*Zu verarbeitende Daten*:
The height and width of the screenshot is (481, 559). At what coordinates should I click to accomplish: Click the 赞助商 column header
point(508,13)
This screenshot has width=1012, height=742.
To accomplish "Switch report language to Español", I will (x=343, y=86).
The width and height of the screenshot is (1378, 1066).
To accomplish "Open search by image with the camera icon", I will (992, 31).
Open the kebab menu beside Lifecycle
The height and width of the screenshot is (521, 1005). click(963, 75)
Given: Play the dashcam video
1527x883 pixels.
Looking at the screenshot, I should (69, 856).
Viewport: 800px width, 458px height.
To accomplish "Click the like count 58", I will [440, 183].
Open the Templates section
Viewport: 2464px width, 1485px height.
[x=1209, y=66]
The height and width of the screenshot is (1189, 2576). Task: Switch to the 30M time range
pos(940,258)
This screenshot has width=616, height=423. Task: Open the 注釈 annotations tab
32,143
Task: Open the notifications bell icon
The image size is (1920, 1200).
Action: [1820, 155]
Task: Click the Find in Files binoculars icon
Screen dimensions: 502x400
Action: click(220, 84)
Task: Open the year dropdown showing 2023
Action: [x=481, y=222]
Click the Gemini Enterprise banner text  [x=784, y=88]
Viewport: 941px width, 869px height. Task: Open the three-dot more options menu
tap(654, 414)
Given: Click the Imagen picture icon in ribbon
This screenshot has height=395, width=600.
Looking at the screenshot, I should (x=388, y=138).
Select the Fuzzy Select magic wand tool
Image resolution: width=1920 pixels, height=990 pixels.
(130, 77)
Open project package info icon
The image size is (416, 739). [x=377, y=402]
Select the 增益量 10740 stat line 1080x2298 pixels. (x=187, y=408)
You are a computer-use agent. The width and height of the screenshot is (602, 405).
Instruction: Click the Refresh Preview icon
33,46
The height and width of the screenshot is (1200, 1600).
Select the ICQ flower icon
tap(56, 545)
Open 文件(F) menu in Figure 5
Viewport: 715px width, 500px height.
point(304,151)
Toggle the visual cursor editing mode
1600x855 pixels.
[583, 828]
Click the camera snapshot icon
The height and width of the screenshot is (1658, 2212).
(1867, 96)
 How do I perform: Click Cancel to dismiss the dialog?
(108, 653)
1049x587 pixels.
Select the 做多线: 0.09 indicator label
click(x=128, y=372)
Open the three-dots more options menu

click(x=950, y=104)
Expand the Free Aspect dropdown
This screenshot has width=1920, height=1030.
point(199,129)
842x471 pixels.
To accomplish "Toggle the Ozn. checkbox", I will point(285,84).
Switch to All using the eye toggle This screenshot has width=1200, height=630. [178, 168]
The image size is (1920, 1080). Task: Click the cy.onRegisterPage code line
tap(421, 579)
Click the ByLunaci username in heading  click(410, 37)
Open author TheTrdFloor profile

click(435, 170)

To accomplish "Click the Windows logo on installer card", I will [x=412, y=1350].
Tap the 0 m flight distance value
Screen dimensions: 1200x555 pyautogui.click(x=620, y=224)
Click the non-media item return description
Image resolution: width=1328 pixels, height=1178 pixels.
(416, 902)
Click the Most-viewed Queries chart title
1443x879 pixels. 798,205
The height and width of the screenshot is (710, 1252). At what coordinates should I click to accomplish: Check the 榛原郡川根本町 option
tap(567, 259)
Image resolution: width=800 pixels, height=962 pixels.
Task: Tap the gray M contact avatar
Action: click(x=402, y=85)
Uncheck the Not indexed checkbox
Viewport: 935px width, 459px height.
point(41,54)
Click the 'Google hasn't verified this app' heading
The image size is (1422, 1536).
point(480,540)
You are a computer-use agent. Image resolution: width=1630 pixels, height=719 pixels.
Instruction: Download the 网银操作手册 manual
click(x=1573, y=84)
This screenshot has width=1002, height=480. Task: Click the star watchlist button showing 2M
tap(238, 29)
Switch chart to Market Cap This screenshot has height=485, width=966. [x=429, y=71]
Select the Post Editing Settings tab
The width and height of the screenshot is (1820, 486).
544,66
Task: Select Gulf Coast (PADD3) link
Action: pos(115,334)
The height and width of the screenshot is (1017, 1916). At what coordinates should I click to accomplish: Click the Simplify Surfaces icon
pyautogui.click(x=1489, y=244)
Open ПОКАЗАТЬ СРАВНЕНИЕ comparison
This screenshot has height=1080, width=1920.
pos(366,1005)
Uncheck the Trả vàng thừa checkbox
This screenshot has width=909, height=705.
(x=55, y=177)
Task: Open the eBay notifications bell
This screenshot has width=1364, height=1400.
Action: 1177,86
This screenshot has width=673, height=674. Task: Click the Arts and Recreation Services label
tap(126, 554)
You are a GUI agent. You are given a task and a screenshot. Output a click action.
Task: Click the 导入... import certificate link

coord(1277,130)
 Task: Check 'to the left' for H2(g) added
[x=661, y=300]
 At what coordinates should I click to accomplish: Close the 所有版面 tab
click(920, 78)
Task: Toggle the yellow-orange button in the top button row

*Aufgabenstellung*: Gib an, in wie vielen Zeilen der Datensätze oben die Zeichenfolge „resolution“ vorkommt, und nenne nur die Zahl. Groß- und Kleinschreibung muss dabei übereinstimmen.

*Erledigte Aufgabe*: 4